Slurry Pollution Case Plaintiffs Called to West Virginia Meeting
Eighteen months ago, Christina Doyle packed up her two kids for an eight-hour journey to a West Virginia courthouse, hoping for some resolution to a lawsuit over water pollution she believes caused her daughter’s learning disabilities and slow growth.
This past weekend, the 32-year-old who now lives in South Carolina did it again. And so did hundreds of others who believe Virginia-based Massey Energy Co. and subsidiary Rawl Sales & Processing have poisoned their water wells with 1.4 billion gallons of toxic coal slurry.

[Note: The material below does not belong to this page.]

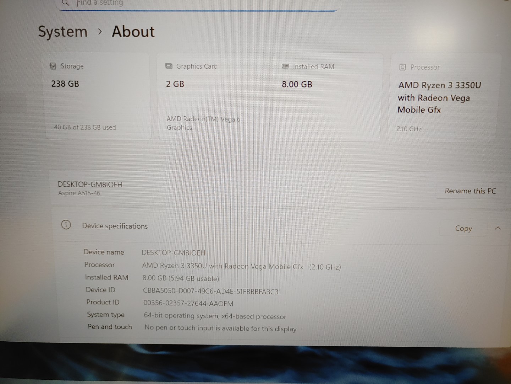Click the Processor chip icon
511x384 pixels.
[x=402, y=67]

The company has denied wrongdoing, though residents say the proof flows from their faucets as red, orange or black water. They say the chemicals in slurry have left them and their children with developmental disabilities, cancers and other maladies.
Since that hot day in Williamson, when Doyle and others packed a field house and a courthouse, the case has been handed from one judge to another. Now, a five-judge mass litigation panel has ordered 748 plaintiffs to appear Monday in Charleston for the start of a three-day meeting or risk being cut from the case.

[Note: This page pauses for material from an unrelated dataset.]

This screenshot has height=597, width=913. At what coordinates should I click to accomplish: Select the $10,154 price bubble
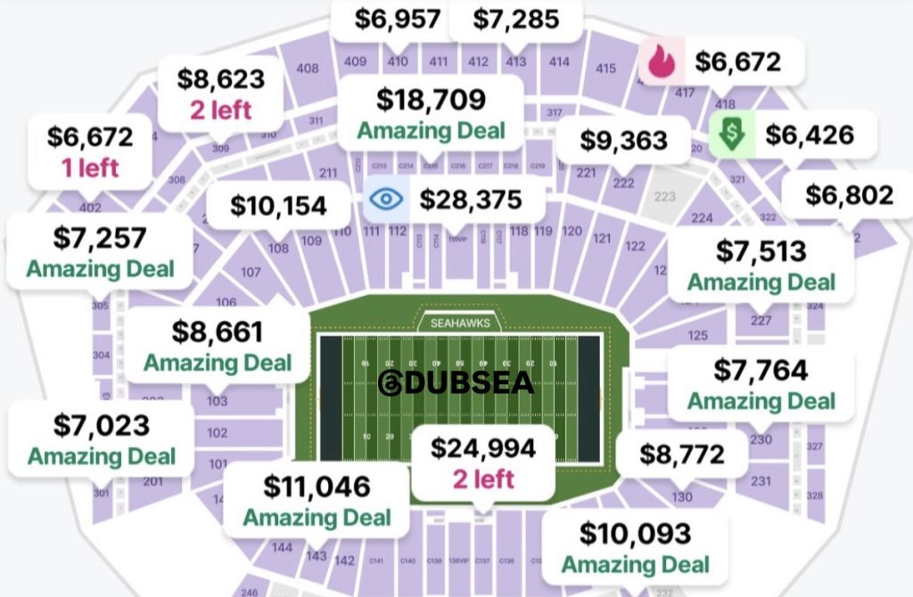(x=278, y=206)
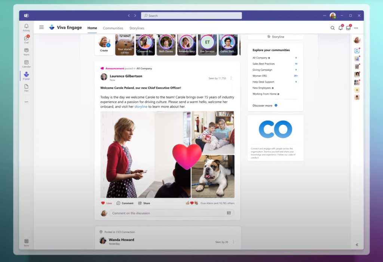Screen dimensions: 383x262
Task: Click the Comment on this discussion field
Action: (168, 213)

“I think it is kind of unnecessary,” says Doyle, who will make the trip from Andrews, S.C., with her 14-year-old daughter, Savannah, and 10-year-old son, Hunter.
“Hopefully they’re prepared for the chaos that might ensue,” she said, noting many families have children with disabilities like attention deficit disorder _ which they believe were caused by the toxic water.
Plaintiffs’ attorney Kevin Thompson says most of his clients will pile onto buses in Williamson before dawn and make the 90-minute trip to the Charleston Civic Center, despite what Thompson calls an obvious hardship on many elderly and ailing plaintiffs.
“The judges want to make sure the people of Rawl are serious about pursuing their claims, and they believe this is a way to test this,” he says. “And yes, the people are very serious about their claims. They have jumped through flaming hoop after flaming hoop.”
The current and former residents of Rawl, Lick Creek, Sprigg and Merrimac are suing Massey for injecting slurry into 1,000 acres of former underground mines between 1978 and 1987. Slurry is created when coal is washed to help it burn more efficiently.
Massey attorney Dan Stickler did not respond to several requests for comment from The Associated Press. The company has defended the practice in court documents, arguing mineral rights agreements dating to 1889 give it “the full right to take and use all water found on the premises.”
For decades, coal companies in Appalachia have injected slurry into worked-out mines as a cheap alternative to dams and other systems that can safely store or treat the slurry. The industry says the practice is safe, but critics contend slurry seeps through natural and manmade cracks, eventually contaminating groundwater.
The state Department of Environmental Protection has imposed a temporary ban on new injection sites. Earlier this year, a team of West Virginia University researchers advised lawmakers to start monitoring coal slurry, even though they could not conclusively demonstrate a hazard to public health.
They also claim Massey drilled 40 more holes than it was permitted, pumping water out to relieve pressure and to make room for more waste. That waste came within feet of their homes, and the lawsuit says tests show the slurry “ripples and bubbles through the system in varying degrees, from highly toxic to simply toxic.”
At an August hearing, the five-judge panel denied more than 100 Massey motions to dismiss the cases of those plaintiffs who didn’t attend the previous mediation attempt.
That kept the lawsuit alive for not only 556 people who say they are already sick or disabled, but for nearly 200 additional plaintiffs who want a medical monitoring program.
“I think it’s going to be either all or nothing,” says Thompson. “Either everyone is going to trial, or no one is going to trial.”
If a settlement is not reached during the three-day meeting, the case is scheduled to go to trial next summer.
All Christina Doyle wants is what’s best for her daughter, whose monthly drugs and daily hormone injections would cost more than $3,000 without insurance. Savannah was born without a pituitary gland, which is in the brain and regulates the body’s growth hormones.
The injections cause “horrible mood swings” that make a teenage girl’s life even more difficult. Savannah struggles with homework and cannot have children, said Doyle, who was raised in Lick Creek and lived there while pregnant with her daughter.
Despite Savannah’s problems, she made local news last year when she plunged into a pond to save a drowning 3-year-old neighbor.
Still, Doyle says she’s long been told by specialists that genetics can’t account for her daughter’s poor health.
“I did not do drugs. I did everything right. I took prenatal vitamins,” Doyle says. “I can’t think of anything else it could have been but the water.”